今日の福音の中でイエス様は、ご自分のことを人々がどう思っているのかについて、弟子たちに尋ねられました。そこで彼らは人々の意見を申しましたが、それは「洗礼者ヨハネだとか、エリヤだとか、或いは、預言者の一人だ」ということでした。人々がそう話し合っているのは、イエス様のみ言葉を聞き、また、イエス様の不思議なみ業を経験したからでしょう。この様々な話にはそれぞれの思いが入ってあり、その思いはあくまでも、人々の期待値にすぎないものでした。例えば、「洗礼者ヨハネだ」と言っている人たちには、彼の義とした態度や、はばかることのない言い方が、イエス様の様子から見えたかもしれません。そのヨハネが殺されて、彼に従った人たちは失望しましたが、イエス様に新しい希望を見つけたはずです。また、イエス様を「エリヤだ」と認識している人たちもいましたが、彼らは神様の正しい裁きを待っていて、イエス様がそのさばきを知らせるエリヤであると、信じていたわけです。そして、「預言者の一人だ」と言う人たちは、イエス様がただ、神様のことを教え、また、伝える人の一人として見なしていたようです。しかし、そのような人々の話はすべて、ただ自分たちの現実的な苦しみを解決してくれる人、自分たちの期待をかなえてくれる人への熱望に過ぎませんでした。そればかりか、もっと多くの人たちはローマの圧政から解放してくれる、強い力を持っている王の到来を期待していたことも事実でした。

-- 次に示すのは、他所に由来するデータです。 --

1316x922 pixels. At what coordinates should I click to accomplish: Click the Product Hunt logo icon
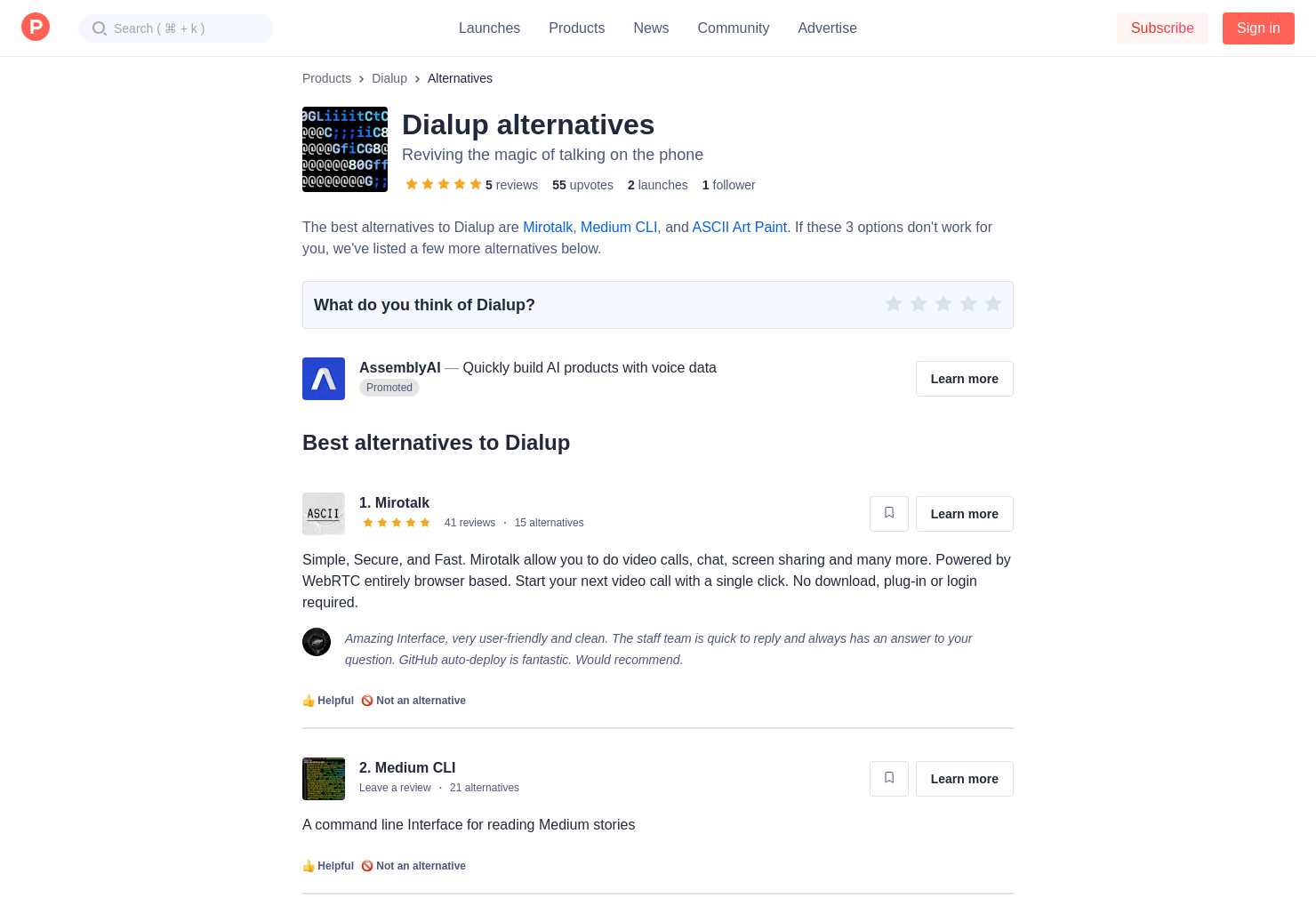tap(36, 28)
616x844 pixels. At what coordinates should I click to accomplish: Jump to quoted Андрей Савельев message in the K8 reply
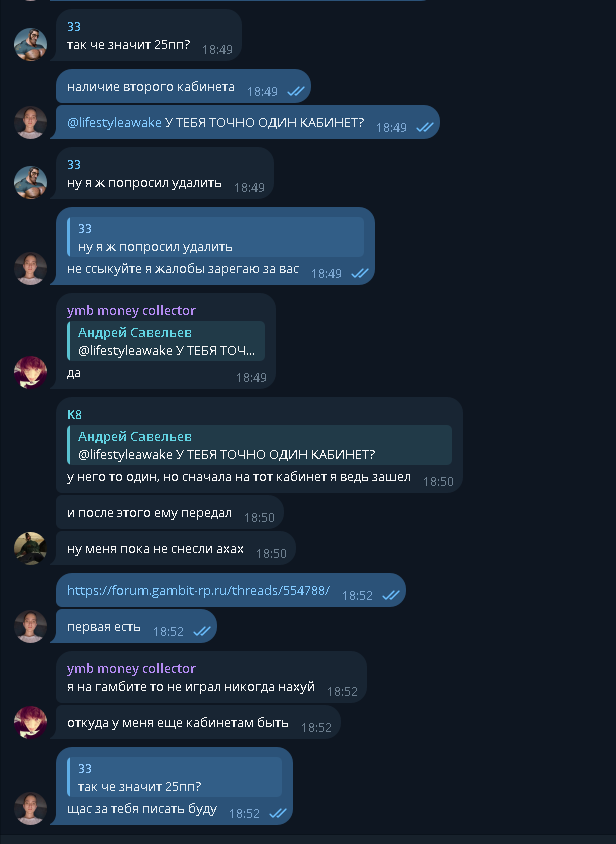(259, 445)
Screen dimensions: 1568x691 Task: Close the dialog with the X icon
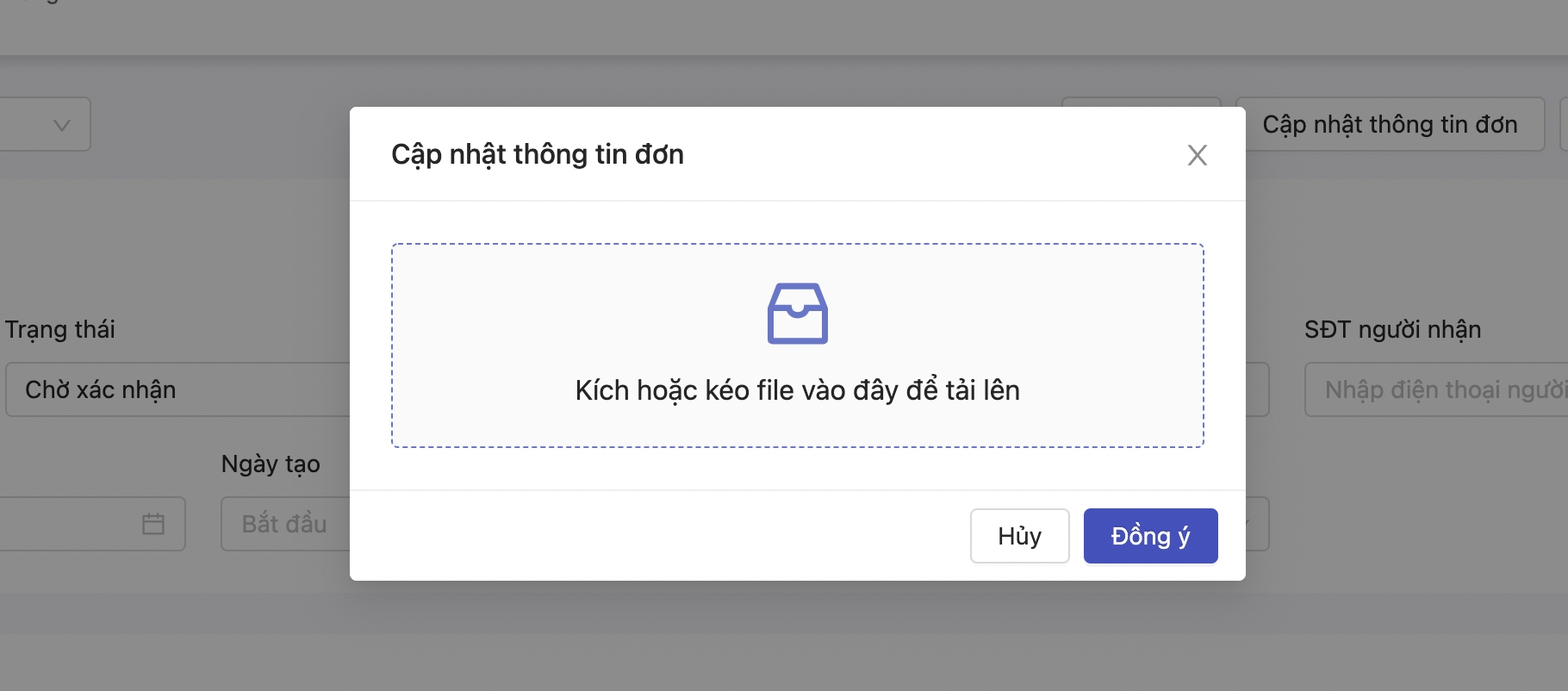pyautogui.click(x=1197, y=155)
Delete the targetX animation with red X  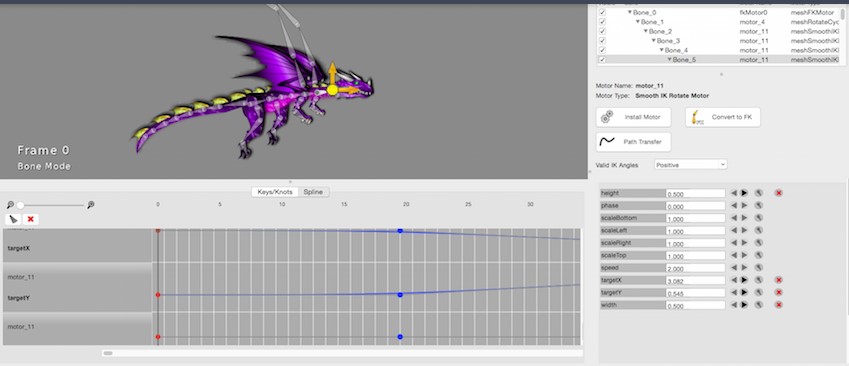pos(779,280)
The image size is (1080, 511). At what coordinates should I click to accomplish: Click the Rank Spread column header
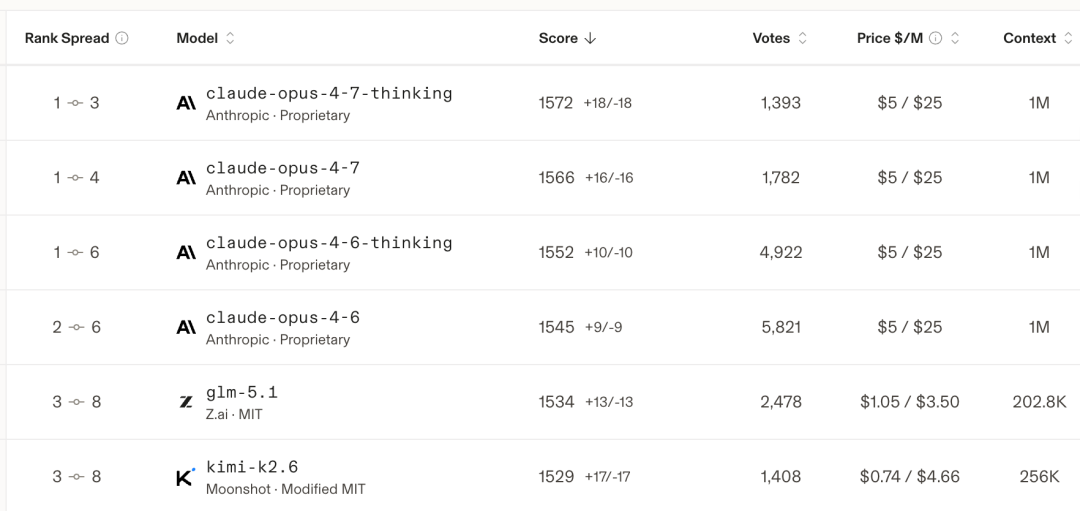pos(67,39)
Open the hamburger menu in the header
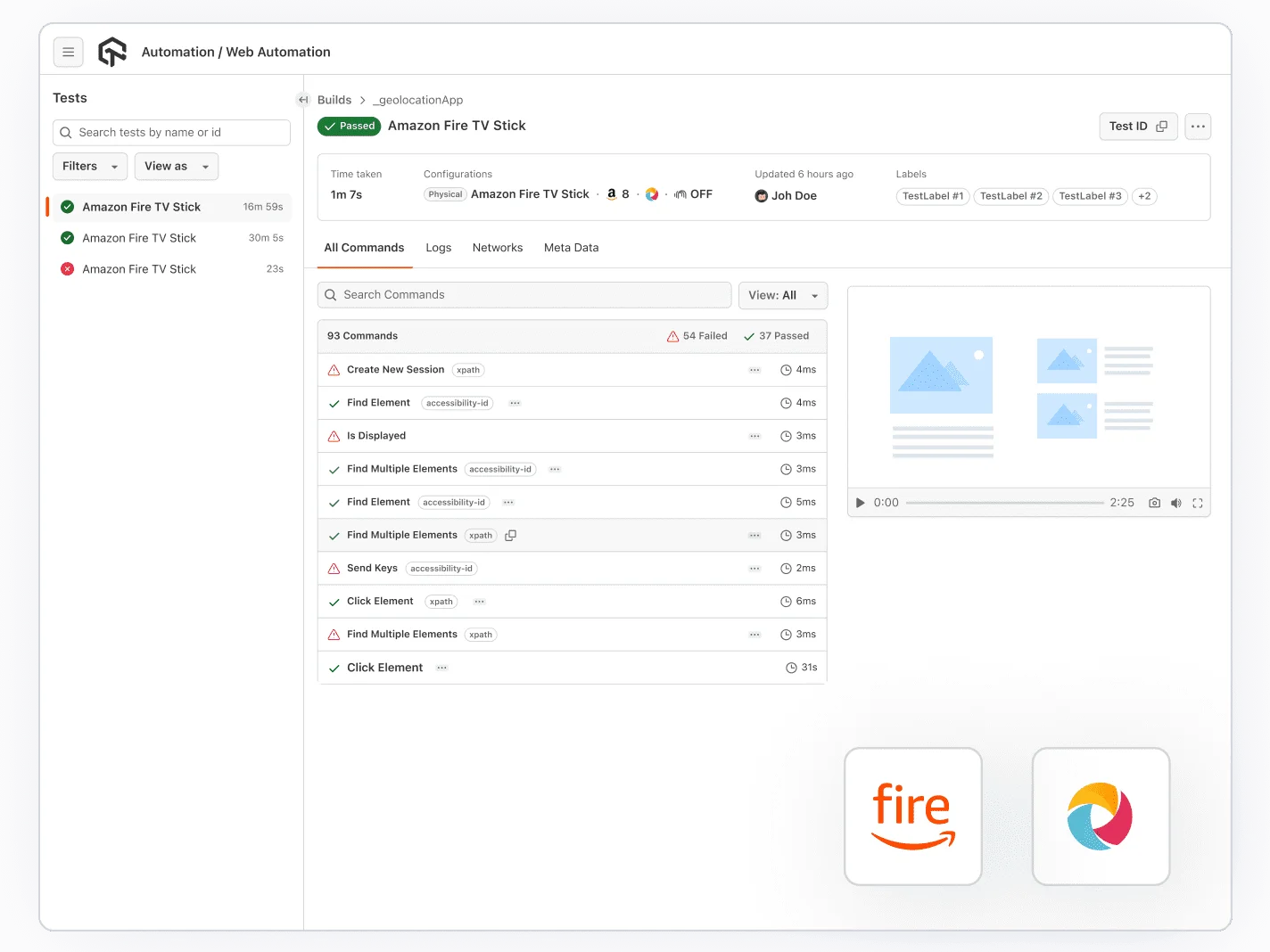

人々のそのような話を聞いて、イエス様は弟子たちに考えを尋ねられたその時、ペトロは「あなたは、メシアです。」と答えたのです。メシアとは、キリスト、つまり、「油を注がれた人」という意味で、簡単に言えば、「神様に祝別された人」という意味です。イスラエルの歴史の中で、聖なる油は「祭司、預言者、王」だけに注がれてきましたが、元々は神様ご自身が選ばれた人にしか受けられないものなのです。しかし、その大事な物が、サウル王以降からは、勝手に注がれてしまい、いわゆる、偽りの預言者や偶像に従う祭司にも乱発されました。そして、そんな彼らに導かれた一般の国民は、どんどん神様から離れる結果となったのです。ところが、ペトロはその大切な油がイエス様に注がれたと告白しました。つまり、それは「イエス様は、まことに神様が選ばれた方である。」という意味です。何と素晴らしい告白でしょう。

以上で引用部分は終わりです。